WORK INSTRUCTIONS:
Write out the line that contains "Click the add image icon beside Question" and every line after it through the end of the entries, exactly as given and with no other lines.
DATASET EXCERPTS START
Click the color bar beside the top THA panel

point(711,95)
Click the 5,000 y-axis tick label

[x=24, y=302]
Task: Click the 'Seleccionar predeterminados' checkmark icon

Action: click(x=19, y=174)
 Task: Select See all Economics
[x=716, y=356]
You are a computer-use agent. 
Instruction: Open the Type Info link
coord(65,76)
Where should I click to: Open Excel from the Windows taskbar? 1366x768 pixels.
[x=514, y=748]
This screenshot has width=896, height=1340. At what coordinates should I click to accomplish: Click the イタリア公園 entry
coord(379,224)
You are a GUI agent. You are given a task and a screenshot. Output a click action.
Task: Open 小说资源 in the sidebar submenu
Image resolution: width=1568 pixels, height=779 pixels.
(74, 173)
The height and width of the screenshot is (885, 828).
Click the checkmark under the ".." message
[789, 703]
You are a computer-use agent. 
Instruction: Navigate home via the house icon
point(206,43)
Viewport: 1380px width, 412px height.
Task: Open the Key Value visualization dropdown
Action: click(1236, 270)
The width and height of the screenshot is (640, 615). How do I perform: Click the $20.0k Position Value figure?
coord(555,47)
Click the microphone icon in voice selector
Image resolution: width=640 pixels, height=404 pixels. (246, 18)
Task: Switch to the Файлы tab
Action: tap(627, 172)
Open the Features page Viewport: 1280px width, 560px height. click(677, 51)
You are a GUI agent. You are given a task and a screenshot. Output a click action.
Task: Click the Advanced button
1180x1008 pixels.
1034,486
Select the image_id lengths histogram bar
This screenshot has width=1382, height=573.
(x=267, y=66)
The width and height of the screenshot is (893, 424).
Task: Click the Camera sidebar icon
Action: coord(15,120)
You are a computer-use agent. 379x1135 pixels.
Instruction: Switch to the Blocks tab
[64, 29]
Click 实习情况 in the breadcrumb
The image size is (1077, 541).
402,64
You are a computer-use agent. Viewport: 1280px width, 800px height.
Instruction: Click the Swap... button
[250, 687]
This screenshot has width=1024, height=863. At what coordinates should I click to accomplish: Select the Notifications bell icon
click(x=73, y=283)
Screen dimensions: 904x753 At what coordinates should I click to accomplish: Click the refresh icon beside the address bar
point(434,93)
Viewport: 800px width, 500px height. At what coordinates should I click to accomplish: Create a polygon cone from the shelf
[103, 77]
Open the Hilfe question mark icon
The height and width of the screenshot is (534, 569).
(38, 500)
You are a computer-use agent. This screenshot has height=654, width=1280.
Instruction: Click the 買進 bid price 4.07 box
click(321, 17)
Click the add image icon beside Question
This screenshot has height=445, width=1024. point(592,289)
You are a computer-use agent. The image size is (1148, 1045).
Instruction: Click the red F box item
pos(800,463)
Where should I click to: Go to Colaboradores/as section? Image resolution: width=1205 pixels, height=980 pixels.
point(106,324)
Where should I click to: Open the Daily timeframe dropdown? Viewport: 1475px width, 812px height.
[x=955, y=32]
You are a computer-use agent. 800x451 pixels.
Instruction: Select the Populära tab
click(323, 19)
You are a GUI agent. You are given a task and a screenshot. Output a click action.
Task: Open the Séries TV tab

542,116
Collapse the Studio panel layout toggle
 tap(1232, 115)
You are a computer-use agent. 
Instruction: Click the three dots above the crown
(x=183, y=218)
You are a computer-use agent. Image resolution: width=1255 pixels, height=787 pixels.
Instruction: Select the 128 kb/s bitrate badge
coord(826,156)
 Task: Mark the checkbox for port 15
DATASET EXCERPTS END
COMPLETED EXERCISE:
Click the add image icon beside Question
This screenshot has height=445, width=1024. point(592,289)
You are a computer-use agent. The image size is (1148, 1045).
Instruction: Click the red F box item
pos(800,463)
Where should I click to: Go to Colaboradores/as section? Image resolution: width=1205 pixels, height=980 pixels.
point(106,324)
Where should I click to: Open the Daily timeframe dropdown? Viewport: 1475px width, 812px height.
[x=955, y=32]
You are a computer-use agent. 800x451 pixels.
Instruction: Select the Populära tab
click(323, 19)
You are a GUI agent. You are given a task and a screenshot. Output a click action.
Task: Open the Séries TV tab

542,116
Collapse the Studio panel layout toggle
 tap(1232, 115)
You are a computer-use agent. 
Instruction: Click the three dots above the crown
(x=183, y=218)
You are a computer-use agent. Image resolution: width=1255 pixels, height=787 pixels.
Instruction: Select the 128 kb/s bitrate badge
coord(826,156)
 Task: Mark the checkbox for port 15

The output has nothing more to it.